─── SOURCE ───

“In the summer of 2002, after I had written an article in Esquire that the White House didn’t like about Bush’s former communications director, Karen Hughes, I had a meeting with a senior adviser to Bush. He expressed the White House’s displeasure, and then he told me something that at the time I didn’t fully comprehend — but which I now believe gets to the very heart of the Bush presidency.
The aide said that guys like me were ”in what we call the reality-based community,” which he defined as people who ”believe that solutions emerge from your judicious study of discernible reality.” I nodded and murmured something about enlightenment principles and empiricism. He cut me off. ”That’s not the way the world really works anymore,” he continued. ”We’re an empire now, and when we act, we create our own reality. And while you’re studying that reality — judiciously, as you will — we’ll act again, creating other new realities, which you can study too, and that’s how things will sort out. We’re history’s actors… and you, all of you, will be left to just study what we do.”
…that post, and Robin’s new book, is a quick reference study on the roots of conservatism, and what it means today vs. what it used to mean, which if you are inclined to debate or discuss politics seems fundamental.

─── DATA EXTRACT ───

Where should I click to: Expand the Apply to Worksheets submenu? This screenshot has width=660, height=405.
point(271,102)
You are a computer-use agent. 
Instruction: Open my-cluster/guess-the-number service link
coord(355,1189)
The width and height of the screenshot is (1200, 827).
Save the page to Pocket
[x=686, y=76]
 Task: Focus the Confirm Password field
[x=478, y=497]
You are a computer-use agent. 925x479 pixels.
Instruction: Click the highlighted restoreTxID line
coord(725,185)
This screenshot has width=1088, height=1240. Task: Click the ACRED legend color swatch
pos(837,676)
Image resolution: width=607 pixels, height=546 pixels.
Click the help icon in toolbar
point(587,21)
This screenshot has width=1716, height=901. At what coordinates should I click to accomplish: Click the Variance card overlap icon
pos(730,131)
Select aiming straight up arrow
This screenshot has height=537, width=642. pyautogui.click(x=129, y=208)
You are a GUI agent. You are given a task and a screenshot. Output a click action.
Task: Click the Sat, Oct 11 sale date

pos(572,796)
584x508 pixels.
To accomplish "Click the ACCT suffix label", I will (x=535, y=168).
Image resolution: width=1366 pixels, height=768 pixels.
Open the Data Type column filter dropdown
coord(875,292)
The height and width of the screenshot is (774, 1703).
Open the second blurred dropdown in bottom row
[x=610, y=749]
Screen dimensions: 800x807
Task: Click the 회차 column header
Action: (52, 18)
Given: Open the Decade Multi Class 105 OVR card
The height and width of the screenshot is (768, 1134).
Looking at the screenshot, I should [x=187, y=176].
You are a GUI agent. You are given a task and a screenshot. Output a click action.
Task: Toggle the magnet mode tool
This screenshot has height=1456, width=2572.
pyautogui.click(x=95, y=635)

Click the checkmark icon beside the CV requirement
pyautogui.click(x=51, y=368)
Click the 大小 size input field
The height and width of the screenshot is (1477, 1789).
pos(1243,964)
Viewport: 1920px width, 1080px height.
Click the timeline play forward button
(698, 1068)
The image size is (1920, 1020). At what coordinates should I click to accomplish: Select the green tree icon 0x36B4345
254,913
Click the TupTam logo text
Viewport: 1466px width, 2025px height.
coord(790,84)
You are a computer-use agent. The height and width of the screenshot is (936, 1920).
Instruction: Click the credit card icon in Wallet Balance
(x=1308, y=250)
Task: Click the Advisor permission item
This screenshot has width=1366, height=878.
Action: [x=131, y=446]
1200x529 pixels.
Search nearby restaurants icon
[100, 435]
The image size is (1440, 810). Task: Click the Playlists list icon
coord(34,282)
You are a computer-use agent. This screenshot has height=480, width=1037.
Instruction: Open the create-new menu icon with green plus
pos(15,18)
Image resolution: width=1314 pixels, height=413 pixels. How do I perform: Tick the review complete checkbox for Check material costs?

───

§ **TASKS**:
1 – In the text above about the "reality-based community" remark, which magazine published the article that the White House disliked?
2 – Pick up the text about the "reality-based community" remark and the roots of conservatism where it stops, and extend it by a few sentences.

§ **RESPONSES TO THE EXERCISE**:
1 – Esquire.

2 –
“Reality-based community” soon became one of the most cited quotes of the Bush era — a Google search yields 456,000 results; it even has its own Wikipedia page. It is an affirmation of everything the left ever thought about the right: that it lives in a fact-free universe where ideological purity is more important than pragmatic solutions; that it’s revolutionary and radical rather than realistic and moderate; that it’s activist rather than accommodating; that it’s, well… not really conservative.”
it goes on but to be honest i basically stopped reading there because i was sort of reeling from the idea of the use of “reality-based” as a pejorative term by those running the Empire of America (forgive me that i missed this conversation when it happened in 2004).
on the one hand, i find it philosophically beautiful that those running the world believe that Reality Is What You Create, that nothing is static and everything can change on a dime, and basing long term decisions about humanity on anything seemingly factual is foolish, because what might happen tomorrow? Focus On The World You Want To Create. and who can define Reality anyway? what it means for one person or community can be radically different from another.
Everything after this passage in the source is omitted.